- **EXERCISE INSTRUCTIONS**
Print each entry word for word.

- **PROVIDED ENTRIES**
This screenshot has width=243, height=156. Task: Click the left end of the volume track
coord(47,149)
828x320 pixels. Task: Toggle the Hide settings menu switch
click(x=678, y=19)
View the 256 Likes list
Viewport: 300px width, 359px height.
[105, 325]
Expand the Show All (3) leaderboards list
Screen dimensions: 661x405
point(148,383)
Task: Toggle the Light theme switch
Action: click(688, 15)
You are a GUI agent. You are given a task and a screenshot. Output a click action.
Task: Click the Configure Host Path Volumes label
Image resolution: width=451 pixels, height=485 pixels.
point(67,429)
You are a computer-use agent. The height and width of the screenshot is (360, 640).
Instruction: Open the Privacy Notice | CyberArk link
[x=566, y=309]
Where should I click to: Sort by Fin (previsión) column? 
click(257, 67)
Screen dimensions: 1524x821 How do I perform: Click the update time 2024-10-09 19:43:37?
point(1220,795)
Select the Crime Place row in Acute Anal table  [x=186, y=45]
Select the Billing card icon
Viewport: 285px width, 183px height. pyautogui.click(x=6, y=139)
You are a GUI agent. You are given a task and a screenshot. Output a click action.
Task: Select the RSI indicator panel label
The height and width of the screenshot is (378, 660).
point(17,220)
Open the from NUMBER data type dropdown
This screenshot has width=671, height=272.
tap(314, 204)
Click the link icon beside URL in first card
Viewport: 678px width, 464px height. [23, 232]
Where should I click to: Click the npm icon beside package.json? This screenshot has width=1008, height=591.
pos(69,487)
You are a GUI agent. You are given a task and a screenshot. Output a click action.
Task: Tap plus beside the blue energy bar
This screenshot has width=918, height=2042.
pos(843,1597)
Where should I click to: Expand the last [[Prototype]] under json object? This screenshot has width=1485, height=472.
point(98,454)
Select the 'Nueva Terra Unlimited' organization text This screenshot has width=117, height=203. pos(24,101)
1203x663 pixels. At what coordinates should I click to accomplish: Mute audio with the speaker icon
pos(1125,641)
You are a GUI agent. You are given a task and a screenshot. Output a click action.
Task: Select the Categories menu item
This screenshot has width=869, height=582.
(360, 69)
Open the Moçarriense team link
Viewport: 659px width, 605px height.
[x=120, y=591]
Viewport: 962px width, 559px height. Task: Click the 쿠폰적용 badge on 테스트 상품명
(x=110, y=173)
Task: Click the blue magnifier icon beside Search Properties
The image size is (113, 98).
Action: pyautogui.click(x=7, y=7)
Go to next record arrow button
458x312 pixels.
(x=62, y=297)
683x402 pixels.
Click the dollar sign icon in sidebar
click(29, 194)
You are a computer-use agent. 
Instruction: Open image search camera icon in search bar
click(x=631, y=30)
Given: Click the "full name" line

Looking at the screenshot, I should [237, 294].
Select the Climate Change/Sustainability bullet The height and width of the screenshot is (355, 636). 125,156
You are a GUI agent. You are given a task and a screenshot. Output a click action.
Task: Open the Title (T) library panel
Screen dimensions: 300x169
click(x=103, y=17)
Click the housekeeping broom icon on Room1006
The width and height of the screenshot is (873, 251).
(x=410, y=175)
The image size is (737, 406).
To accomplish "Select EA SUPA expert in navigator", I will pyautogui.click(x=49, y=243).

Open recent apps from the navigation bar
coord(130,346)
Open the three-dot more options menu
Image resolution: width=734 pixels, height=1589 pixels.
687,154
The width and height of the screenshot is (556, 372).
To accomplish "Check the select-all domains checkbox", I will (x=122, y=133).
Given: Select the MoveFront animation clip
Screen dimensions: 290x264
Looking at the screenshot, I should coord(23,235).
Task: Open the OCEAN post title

- **ANSWER SECTION**
This screenshot has width=243, height=156. Task: Click the left end of the volume track
coord(47,149)
828x320 pixels. Task: Toggle the Hide settings menu switch
click(x=678, y=19)
View the 256 Likes list
Viewport: 300px width, 359px height.
[105, 325]
Expand the Show All (3) leaderboards list
Screen dimensions: 661x405
point(148,383)
Task: Toggle the Light theme switch
Action: click(688, 15)
You are a GUI agent. You are given a task and a screenshot. Output a click action.
Task: Click the Configure Host Path Volumes label
Image resolution: width=451 pixels, height=485 pixels.
point(67,429)
You are a computer-use agent. The height and width of the screenshot is (360, 640).
Instruction: Open the Privacy Notice | CyberArk link
[x=566, y=309]
Where should I click to: Sort by Fin (previsión) column? 
click(257, 67)
Screen dimensions: 1524x821 How do I perform: Click the update time 2024-10-09 19:43:37?
point(1220,795)
Select the Crime Place row in Acute Anal table  [x=186, y=45]
Select the Billing card icon
Viewport: 285px width, 183px height. pyautogui.click(x=6, y=139)
You are a GUI agent. You are given a task and a screenshot. Output a click action.
Task: Select the RSI indicator panel label
The height and width of the screenshot is (378, 660).
point(17,220)
Open the from NUMBER data type dropdown
This screenshot has width=671, height=272.
tap(314, 204)
Click the link icon beside URL in first card
Viewport: 678px width, 464px height. [23, 232]
Where should I click to: Click the npm icon beside package.json? This screenshot has width=1008, height=591.
pos(69,487)
You are a GUI agent. You are given a task and a screenshot. Output a click action.
Task: Tap plus beside the blue energy bar
This screenshot has width=918, height=2042.
pos(843,1597)
Where should I click to: Expand the last [[Prototype]] under json object? This screenshot has width=1485, height=472.
point(98,454)
Select the 'Nueva Terra Unlimited' organization text This screenshot has width=117, height=203. pos(24,101)
1203x663 pixels. At what coordinates should I click to accomplish: Mute audio with the speaker icon
pos(1125,641)
You are a GUI agent. You are given a task and a screenshot. Output a click action.
Task: Select the Categories menu item
This screenshot has width=869, height=582.
(360, 69)
Open the Moçarriense team link
Viewport: 659px width, 605px height.
[x=120, y=591]
Viewport: 962px width, 559px height. Task: Click the 쿠폰적용 badge on 테스트 상품명
(x=110, y=173)
Task: Click the blue magnifier icon beside Search Properties
The image size is (113, 98).
Action: pyautogui.click(x=7, y=7)
Go to next record arrow button
458x312 pixels.
(x=62, y=297)
683x402 pixels.
Click the dollar sign icon in sidebar
click(29, 194)
You are a computer-use agent. 
Instruction: Open image search camera icon in search bar
click(x=631, y=30)
Given: Click the "full name" line

Looking at the screenshot, I should [237, 294].
Select the Climate Change/Sustainability bullet The height and width of the screenshot is (355, 636). 125,156
You are a GUI agent. You are given a task and a screenshot. Output a click action.
Task: Open the Title (T) library panel
Screen dimensions: 300x169
click(x=103, y=17)
Click the housekeeping broom icon on Room1006
The width and height of the screenshot is (873, 251).
(x=410, y=175)
The image size is (737, 406).
To accomplish "Select EA SUPA expert in navigator", I will pyautogui.click(x=49, y=243).

Open recent apps from the navigation bar
coord(130,346)
Open the three-dot more options menu
Image resolution: width=734 pixels, height=1589 pixels.
687,154
The width and height of the screenshot is (556, 372).
To accomplish "Check the select-all domains checkbox", I will (x=122, y=133).
Given: Select the MoveFront animation clip
Screen dimensions: 290x264
Looking at the screenshot, I should coord(23,235).
Task: Open the OCEAN post title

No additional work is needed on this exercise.